Jeff Foss, Beyond Environmentalism
The opening lines of my eventually upcoming review in Ecozon@ of Beyond Environmentalism:
When I finished reading Jeffrey E. Foss’ Beyond Environmentalism: A Philosophy of Nature, one recent evening, I walked out of my house, across the street into the local golf course. It was late, so there was little natural light as I padded through the grass and over the rocky outcroppings into the very centre of the course, working my way around the swashing sprinklers that keep the course’s fairways lush and greens receptive. On arriving at the course’s dark centre, not far from the pond to which my dog occasionally vanishes and from which he’s subsequently flushed by cranky golfers, I stopped to stare upward for as long as my neck could manage it.Wonder how it'll turn out....
The Perseid meteor shower. With more than eighty large fragments per hour, it’s truly a magnificent spectacle, offering little material significance for the planet but great pleasure to humans observing it. This year, however, in spite of my admittedly feeble efforts, I was not one of its observers. Although the skies were clear, the bowl of suffused light rising from the streets around the golf course meant that I couldn’t locate a single one of the meteors. The stars, and the world, weren’t the way they’d been last August.

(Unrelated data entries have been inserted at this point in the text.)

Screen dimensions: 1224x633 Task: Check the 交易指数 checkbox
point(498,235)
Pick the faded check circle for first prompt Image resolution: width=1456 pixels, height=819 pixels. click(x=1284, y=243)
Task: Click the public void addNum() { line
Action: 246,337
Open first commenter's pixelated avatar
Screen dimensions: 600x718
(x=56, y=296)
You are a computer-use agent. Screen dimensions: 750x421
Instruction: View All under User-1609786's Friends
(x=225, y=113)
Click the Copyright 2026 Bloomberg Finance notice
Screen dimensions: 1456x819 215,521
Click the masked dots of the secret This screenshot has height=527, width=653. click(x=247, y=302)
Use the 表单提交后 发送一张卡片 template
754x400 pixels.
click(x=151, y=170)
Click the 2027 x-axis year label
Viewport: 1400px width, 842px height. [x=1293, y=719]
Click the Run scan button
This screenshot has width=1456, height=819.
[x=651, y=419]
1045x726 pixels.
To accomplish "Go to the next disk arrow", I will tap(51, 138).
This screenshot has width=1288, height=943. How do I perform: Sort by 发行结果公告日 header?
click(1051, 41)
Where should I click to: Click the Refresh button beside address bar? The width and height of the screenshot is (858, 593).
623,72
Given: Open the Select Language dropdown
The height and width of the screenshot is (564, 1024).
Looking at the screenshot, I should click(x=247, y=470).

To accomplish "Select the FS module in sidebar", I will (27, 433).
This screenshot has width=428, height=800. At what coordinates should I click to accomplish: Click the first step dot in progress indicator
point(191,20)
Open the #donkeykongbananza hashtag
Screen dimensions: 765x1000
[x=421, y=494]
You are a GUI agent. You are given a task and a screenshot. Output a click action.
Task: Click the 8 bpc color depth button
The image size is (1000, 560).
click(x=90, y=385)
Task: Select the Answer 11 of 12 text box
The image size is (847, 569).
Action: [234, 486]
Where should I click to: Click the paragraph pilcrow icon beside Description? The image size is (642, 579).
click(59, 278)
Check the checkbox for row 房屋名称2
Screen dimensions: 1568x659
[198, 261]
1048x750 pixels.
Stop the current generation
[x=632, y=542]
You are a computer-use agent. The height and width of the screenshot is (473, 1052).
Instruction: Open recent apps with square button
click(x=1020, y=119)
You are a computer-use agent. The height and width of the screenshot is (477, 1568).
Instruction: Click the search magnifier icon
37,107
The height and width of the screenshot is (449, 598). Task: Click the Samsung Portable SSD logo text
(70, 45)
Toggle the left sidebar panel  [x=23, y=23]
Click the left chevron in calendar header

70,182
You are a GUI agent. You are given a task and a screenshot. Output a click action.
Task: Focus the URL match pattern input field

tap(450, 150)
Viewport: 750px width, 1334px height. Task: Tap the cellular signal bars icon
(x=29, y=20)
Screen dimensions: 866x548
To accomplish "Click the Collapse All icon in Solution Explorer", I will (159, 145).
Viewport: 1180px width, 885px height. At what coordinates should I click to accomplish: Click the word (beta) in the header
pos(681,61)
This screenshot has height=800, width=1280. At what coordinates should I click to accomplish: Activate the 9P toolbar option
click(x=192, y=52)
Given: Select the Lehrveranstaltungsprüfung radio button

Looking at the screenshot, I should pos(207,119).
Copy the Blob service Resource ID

The traditional environmentalist reading of this experience would involve a critique of the simulated nature in which I tried to experience unmodified nature; a lament or attack on the sources of light pollution; and possibly a dismissal of my naivety in looking skyward for unmodified nature, rather than taking action against the wanton modification of nature all around me. What, though, would Jeff Foss’ reading be, given the confrontational tenor and oppositional title of his book?